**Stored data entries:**
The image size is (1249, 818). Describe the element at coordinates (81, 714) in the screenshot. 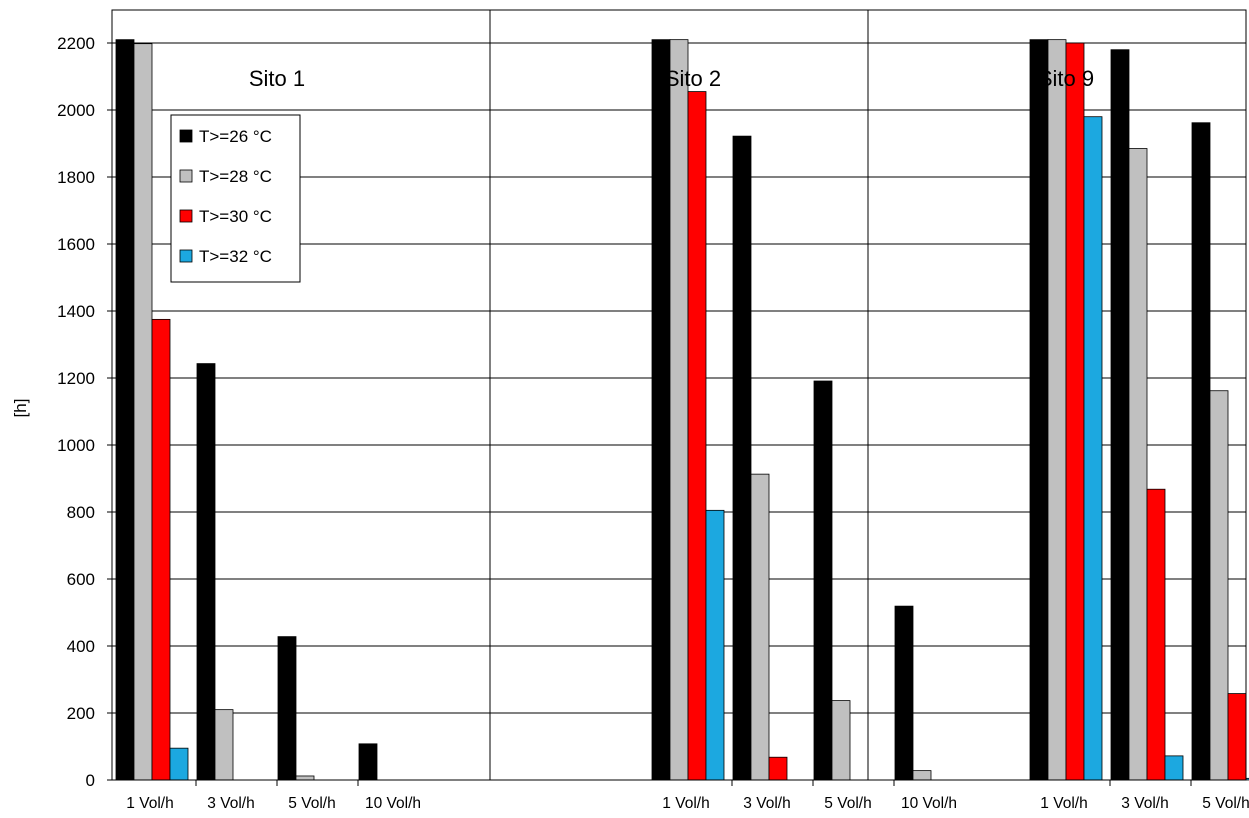

I see `y-tick-label: 200` at that location.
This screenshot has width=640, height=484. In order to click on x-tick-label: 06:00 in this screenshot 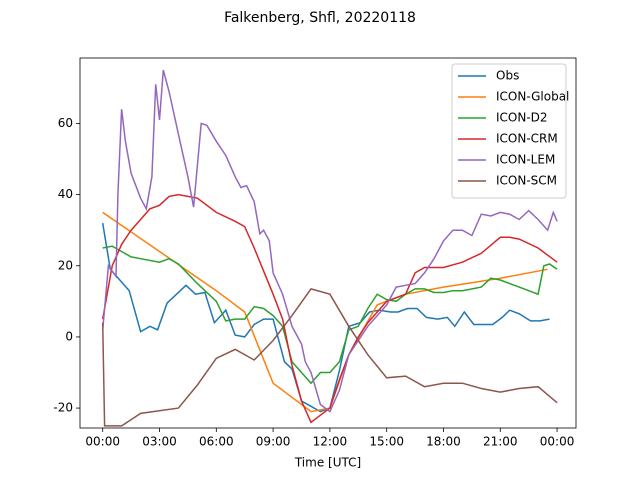, I will do `click(216, 442)`.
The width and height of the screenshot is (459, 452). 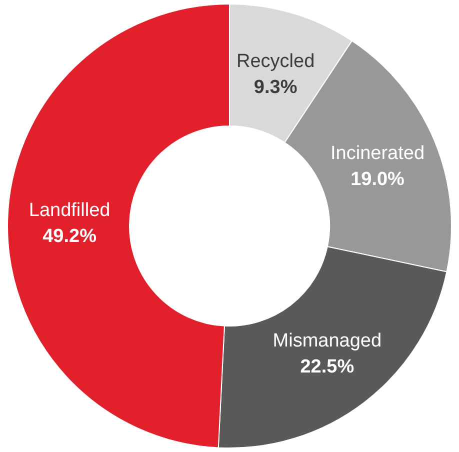 What do you see at coordinates (276, 87) in the screenshot?
I see `data-label: 9.3%` at bounding box center [276, 87].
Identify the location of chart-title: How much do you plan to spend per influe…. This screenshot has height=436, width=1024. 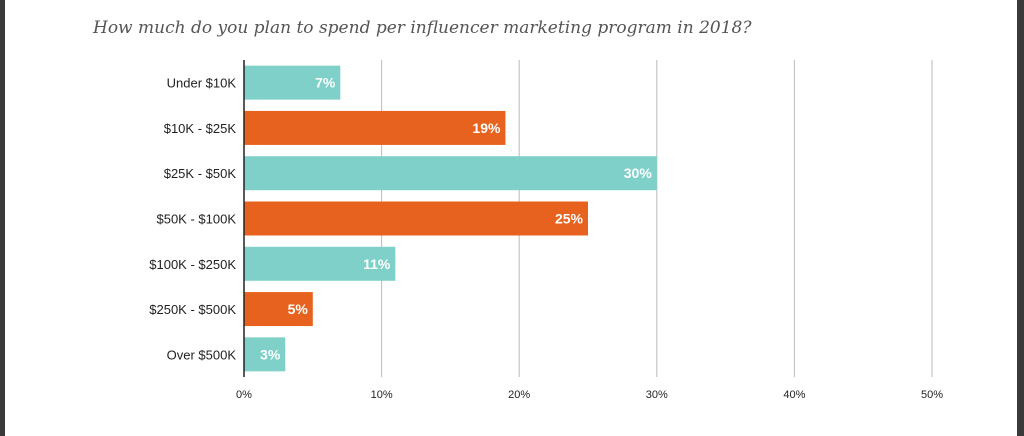
(422, 28).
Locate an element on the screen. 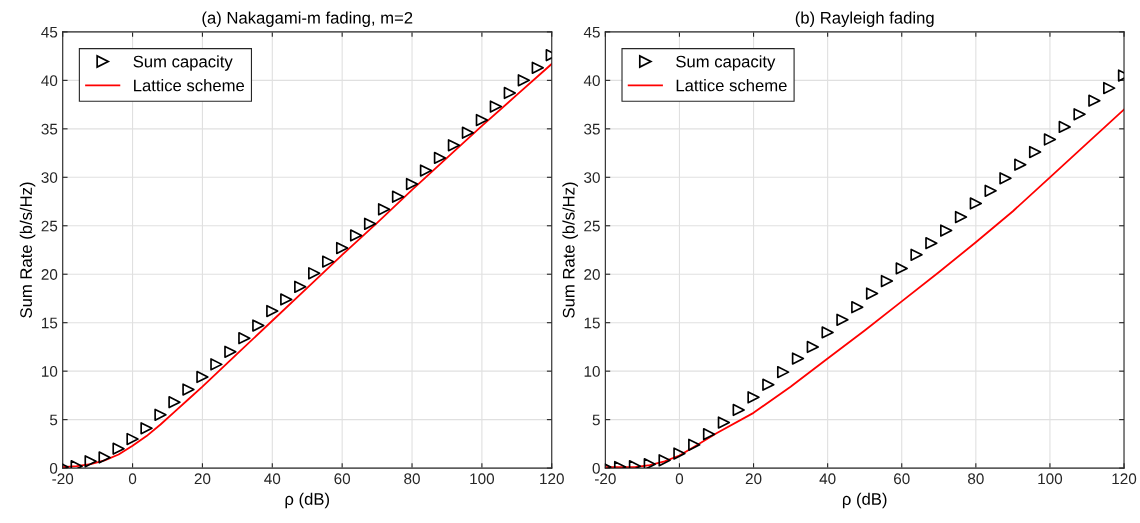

**What this task involves:**
Rescale every line from the one containing "Identify the location" through the end of the records, inclusive, and write those lines out in full. Multiply each coordinate in the answers by 1.25 and round to whole numbers with halves rounded up, keep all other numbers unchanged, and leave the pictures out of your answer.

**Answer below:**
Identify the location of chart-title: How much do you plan to spend per influe…. This screenshot has height=436, width=1024. 
(528, 35).
Locate an element on the screen. 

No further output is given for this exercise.